A teologia, no fundo, se resume em transpor
para a linguagem a experiência da fé, como acolhida da revelação.”
“Impossível afirmar o que é Deus
positivamente. O conhecimento de Deus não é o não-conhecimento, mas sim um
desconhecimento. No referente a Deus, todo progresso de conhecimento é
paradoxalmente um progresso de desconhecimento; o caminho vai em direção às
trevas, em direção à negação de tudo o que cremos saber ou provar de Deus. É o
caminho dos místicos, de todos os que experimentam a Deus como uma queimadura
em sua existência, a prova da noite e do deserto. É o caminho que nos livra da
ilusão, do imaginário, para aproximar-nos da verdade que nos conduz em direção
à profundidade de nós mesmos. Aprender a conhecer a Deus é, em primeiro lugar e
a cada momento, dirigir-nos em direção a nós mesmos, é aprender a conhecer-nos,
a aceitar o que procede de nós e sabê-lo criticar. A cada passo, conhecer a
Deus é livrar-nos de nossos falsos deuses, pré-fabricados cada dia, imagens fantasiosas
ou sublimadas do próprio eu. Tudo isto não é Deus. Desta maneira, Deus não está
aqui ou ali, Deus está constantemente em outro lugar. Em último termo, Deus
está ausente. Resta-nos o nada, na linguagem de São João da Cruz.” (E.
Vilanova, Para comprender la teologia,
Estella, Verbo Divino, 1992, p. 28)
“1. Teologia é a fé cristã vivida em uma
reflexão humana (Schillebeeckx, Revelação
e teologia, 1968, pp. 92).
2. Teologia é uma atividade da fé, ciência da
fé e função eclesial (Z. Alszeghy-M. Flick, Como
se faz teologia, 1979, pp. 13-38).
3. Faz-se teologia quando se vive uma
existência autenticamente cristã, mesmo sob o prisma intelectual, interpretando
criticamente a realidade eclesial, segundo as exigências da Palavra de Deus, no
contexto epistemológico do próprio ambiente cultural (Z. Alszeghy-M. Flick, Como se faz teologia, 1979, pp. 256).
4. Teologia é a atividade complexa do
espírito pela qual o homem, que crê, busca melhor penetrar o sentido do que ele
crê, para melhor aprofundá-lo e compreendê-lo (P. Adnès, La théologie catholique, 1967, p. 9).
5. Teologia é uma ciência pela qual a razão
do cristão, recebendo da fé certeza e luz, se esforça pela reflexão de
compreender o que crê, isto é, os mistérios revelados com suas consequências.
Em sua medida, ela se conforma à ciência divina (Y. Congar, La Foi et la Théologie, 1962, p. 127).
6. Teologia faz com que a fé, mediante um
movimento de inclinação espiritual e de reflexão, procure um entendimento do
que crê, sem, por isso, deixar de ser fé (A. Darlap, Mysterium Salutis, 1971, p. 13).
7. Teologia trata de Deus, enquanto Ele se
abre ao homem em sua Palavra, e esta Palavra é recebida na fé (A. Darlap, Mysterium Salutis, 1971, p. 15).

— Tarefas a resolver —
**A)** No trecho sobre teologia, segundo Y. Congar, de onde a razão do cristão recebe certeza e luz?
**B)** Por favor, prossiga com o trecho sobre teologia a partir da última frase apresentada.

— Dados registrados —
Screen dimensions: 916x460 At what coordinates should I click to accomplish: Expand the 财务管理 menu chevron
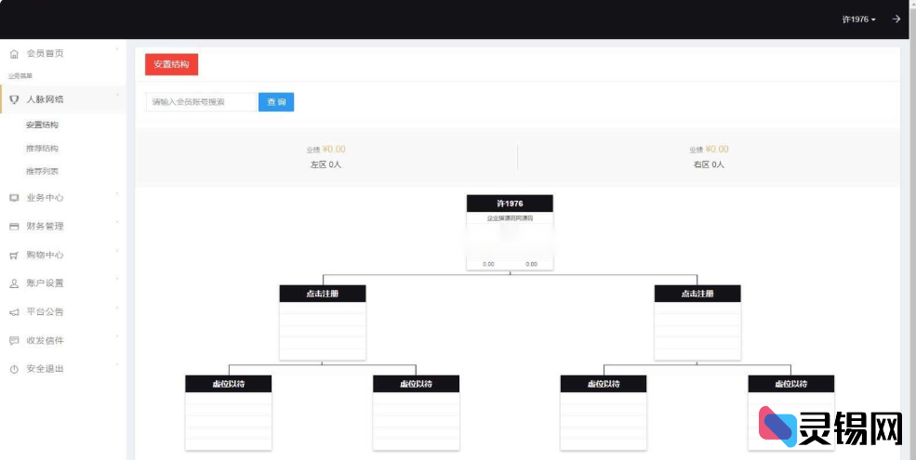coord(117,223)
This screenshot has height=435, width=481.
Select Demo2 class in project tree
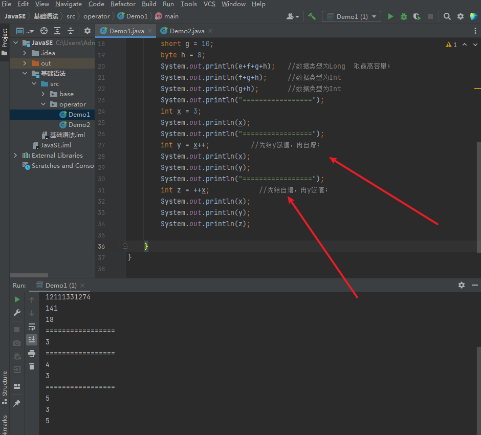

— Respostas por tarefa —
**A)** Da fé.

**B)**
8. Teologia é a ciência de Deus a partir da
revelação; é a ciência do objeto da fé; a ciência daquilo que é revelado por
Deus e crido pelo homem (R. Latourelle, Teologia,
ciência da salvação, 1971, p. 16).
9. Elas (as teologias) são um esforço de
tradução para a razão (doutrina), para a prática (ética) e para a celebração
(liturgia) desta experiência fundante, a saber, um encontro com Deus que
envolve a totalidade da existência, o sentimento, o coração, a inteligência, a
vontade (L. Boff, Ecologia,
mimdiatização, espiritualidade, 1993, p. 149).
10. A teologia não é senão a própria fé
vivida por um espírito que pensa, e este pensamento não para nunca; a teologia
é a fé científica elaborada — “fides in statu scientiae” (E. Schillebeeckx, Revelação e teologia, 1968, pp. 333,
335).
11. A teologia é a busca de inteligibilidade
do dado revelado à luz da fé ou, mais simplesmente, a ciência de Deus na
revelação (P. Hitz, “Théologie et catéchèse”, in: NouvRevTh 77, 1955, pp. 902s).
12. Teologia é uma reflexão metódica,
sistemática sobre a fé cristã.
13. Teologia é um discurso coerente sobre a
fé cristã, uma reflexão crítica sobre a experiência cristã de Deus, do homem,
do mundo, de si; uma reflexão sobre o conteúdo vivo da fé e sobre a finalidade
salvífica do homem.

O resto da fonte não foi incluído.